Some things to consider:
- Seller financing structure and terms are more limited if you get an SBA loan (e.g. the term of the seller note must be equal to or greater than the term on the SBA loan).
- An aspect to consider from the seller's point-of-view is whether they are planning to stay on and for how long post acquisition. For example, if the seller is only planning on spending 3 months to transition the business over and then is leaving, their ability to influence the company's future performance and thereby hit the earnout milestones is fairly limited.
- Earnouts seem like the best way to align seller and buyer long-term goals but there is a catch: when milestones are not hit and therefore earnouts are not paid this can lead to disputes and possibly lengthy expensive lawsuits.

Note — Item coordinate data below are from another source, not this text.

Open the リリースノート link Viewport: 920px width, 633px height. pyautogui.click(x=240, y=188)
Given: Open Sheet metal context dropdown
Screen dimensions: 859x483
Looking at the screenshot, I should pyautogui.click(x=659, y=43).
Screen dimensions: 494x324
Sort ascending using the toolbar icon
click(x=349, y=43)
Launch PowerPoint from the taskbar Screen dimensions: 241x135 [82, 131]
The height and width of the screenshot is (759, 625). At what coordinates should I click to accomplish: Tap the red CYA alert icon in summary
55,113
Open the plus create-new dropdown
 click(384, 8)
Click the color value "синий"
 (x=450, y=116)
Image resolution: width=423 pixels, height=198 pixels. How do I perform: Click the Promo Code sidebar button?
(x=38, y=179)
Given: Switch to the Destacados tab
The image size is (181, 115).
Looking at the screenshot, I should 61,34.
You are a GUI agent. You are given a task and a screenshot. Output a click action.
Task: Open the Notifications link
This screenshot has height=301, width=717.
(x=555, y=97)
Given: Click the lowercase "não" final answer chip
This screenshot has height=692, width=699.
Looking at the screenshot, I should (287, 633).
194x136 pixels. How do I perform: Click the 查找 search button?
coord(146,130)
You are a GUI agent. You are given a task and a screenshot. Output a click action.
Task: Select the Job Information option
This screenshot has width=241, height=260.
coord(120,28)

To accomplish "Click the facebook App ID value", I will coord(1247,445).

- For forgivable seller notes and earnouts complicated structures are more likely to lead to disputes (i.e. lawsuits) than simple structures. Metrics that more closely correlated to business profitability may seem like ideal candidates for structuring an earnout but note that these also tend to invite more disputes as they are easier to game. For example, EBITDA is more highly correlated to profitability than revenue but it's much easier for the seller to argue that the buyer acted in bad faith and incurred atypical expenses to avoid having to pay an earnout.